Print the stretch of material from the line containing "Given: Click the Add Chart button" through the line containing "The height and", reproducing each line without alteration.
====== PROVIDED INFORMATION ======
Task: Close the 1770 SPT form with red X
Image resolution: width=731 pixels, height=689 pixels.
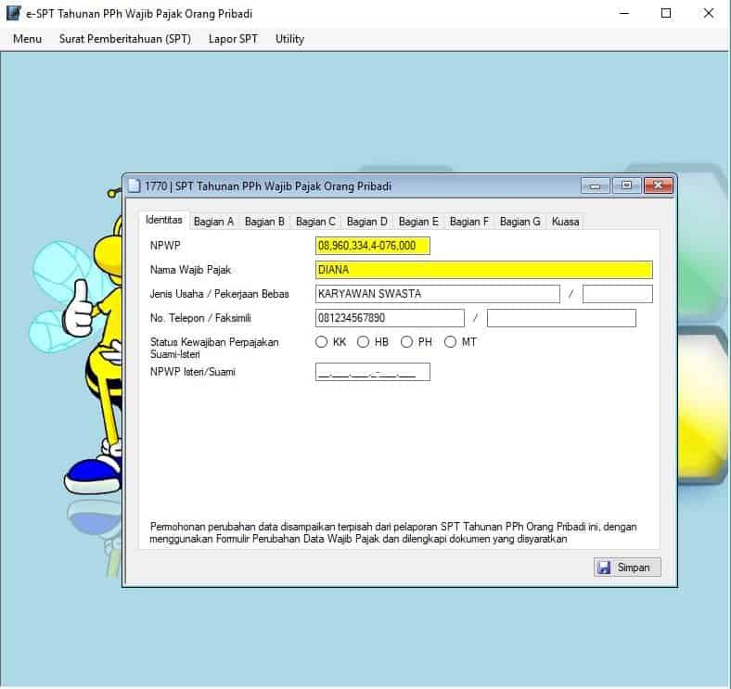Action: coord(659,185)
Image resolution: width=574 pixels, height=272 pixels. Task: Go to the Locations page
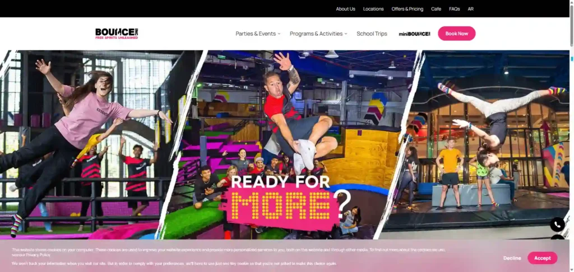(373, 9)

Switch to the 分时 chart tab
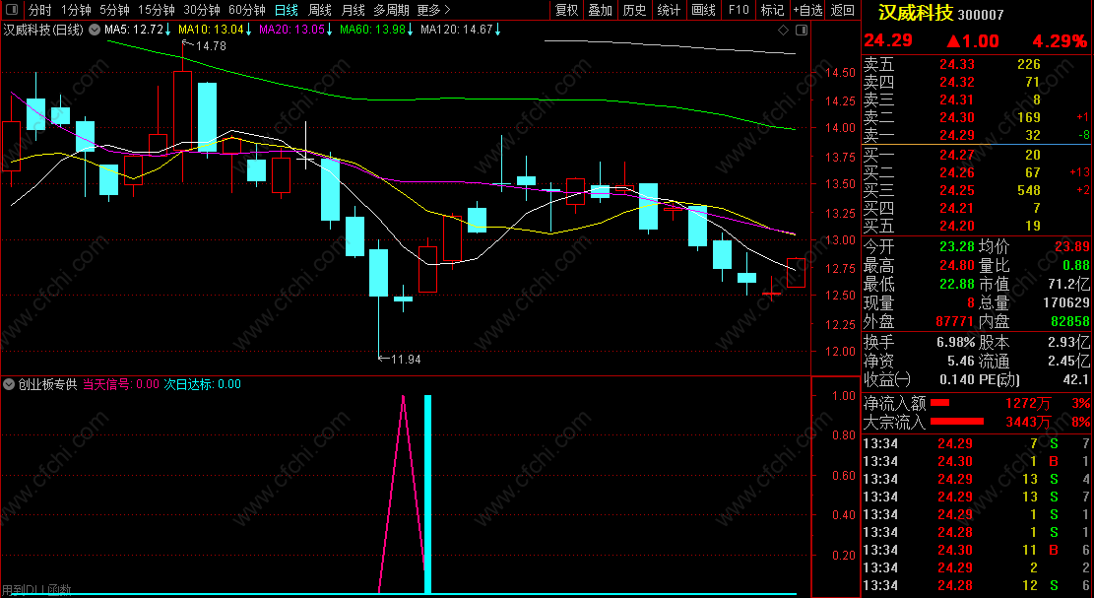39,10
======
====== PROVIDED INFORMATION ======
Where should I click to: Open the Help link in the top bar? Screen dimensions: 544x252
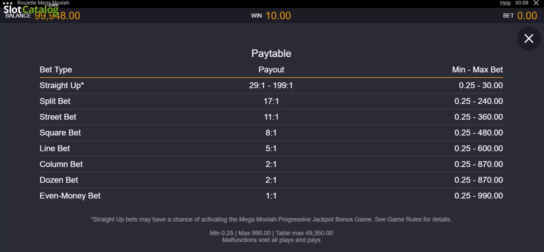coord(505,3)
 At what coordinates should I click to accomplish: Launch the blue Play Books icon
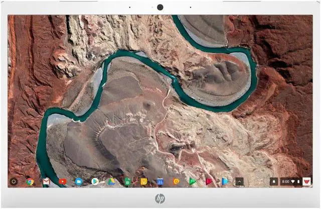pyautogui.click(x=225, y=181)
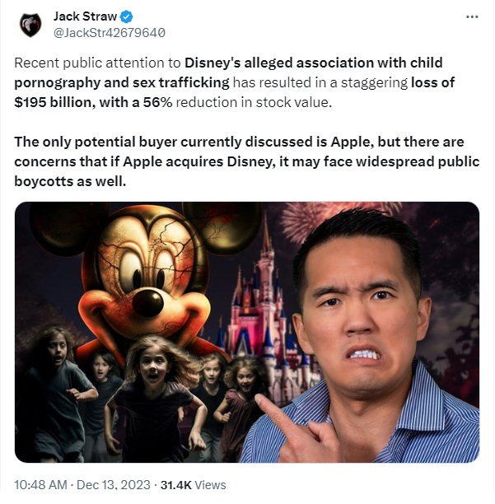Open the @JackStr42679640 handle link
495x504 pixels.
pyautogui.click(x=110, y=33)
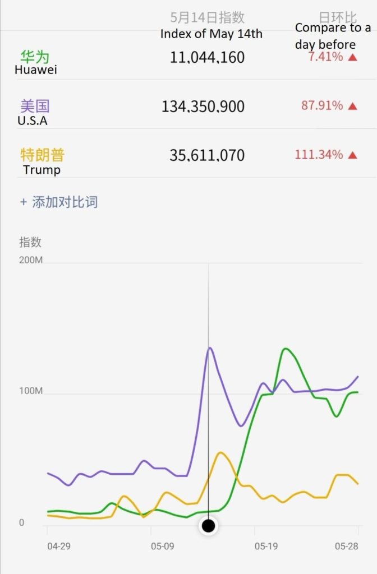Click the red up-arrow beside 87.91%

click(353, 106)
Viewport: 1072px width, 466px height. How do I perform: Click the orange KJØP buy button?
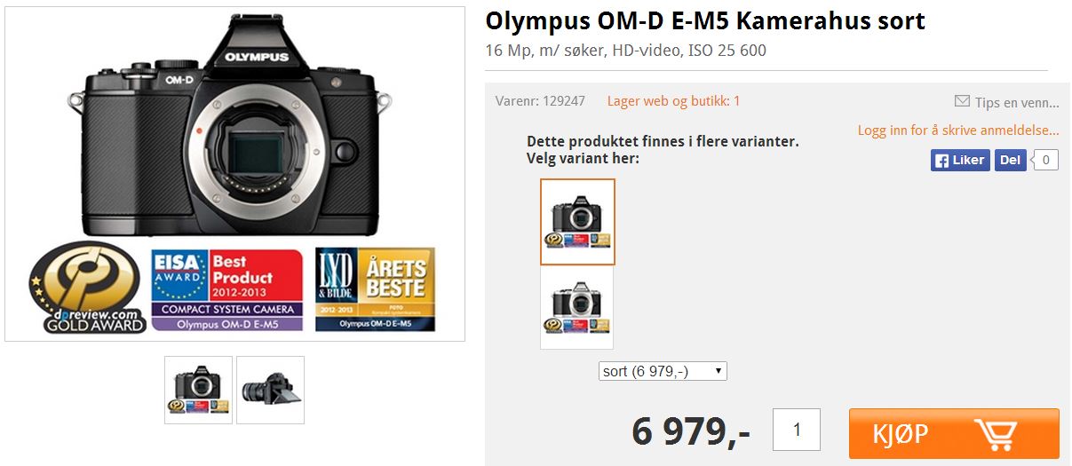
======
====== PROVIDED INFORMATION ======
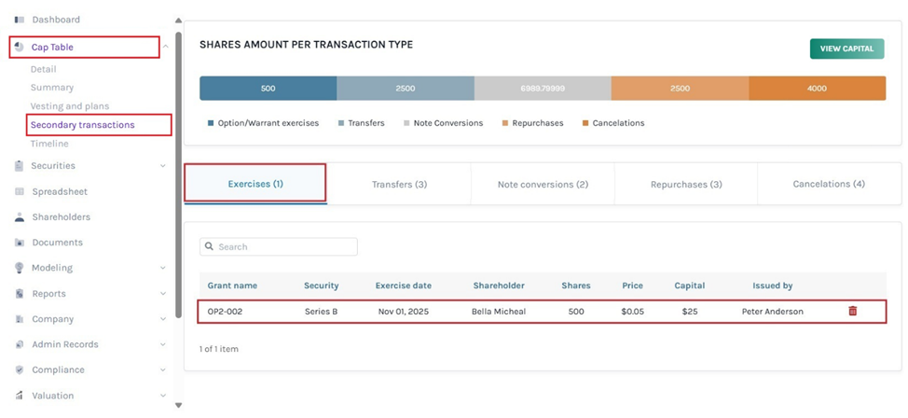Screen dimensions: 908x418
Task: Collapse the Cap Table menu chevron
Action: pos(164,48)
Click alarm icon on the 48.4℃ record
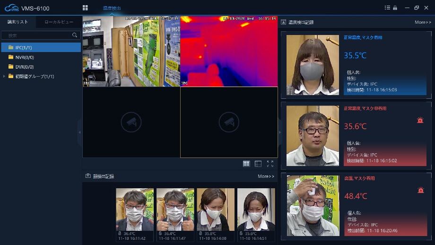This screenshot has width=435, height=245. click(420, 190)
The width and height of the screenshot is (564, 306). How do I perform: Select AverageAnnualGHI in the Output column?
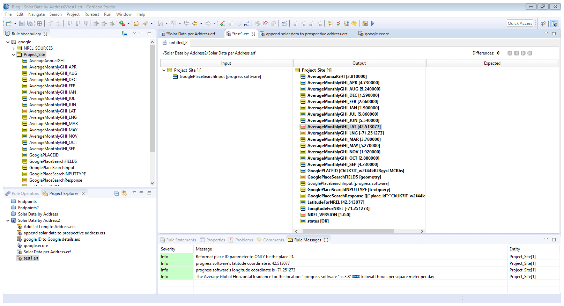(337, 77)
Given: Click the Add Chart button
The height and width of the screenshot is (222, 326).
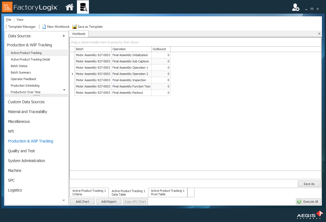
======
EXERCISE ANSWER:
Given: Click the Add Chart button
The height and width of the screenshot is (222, 326).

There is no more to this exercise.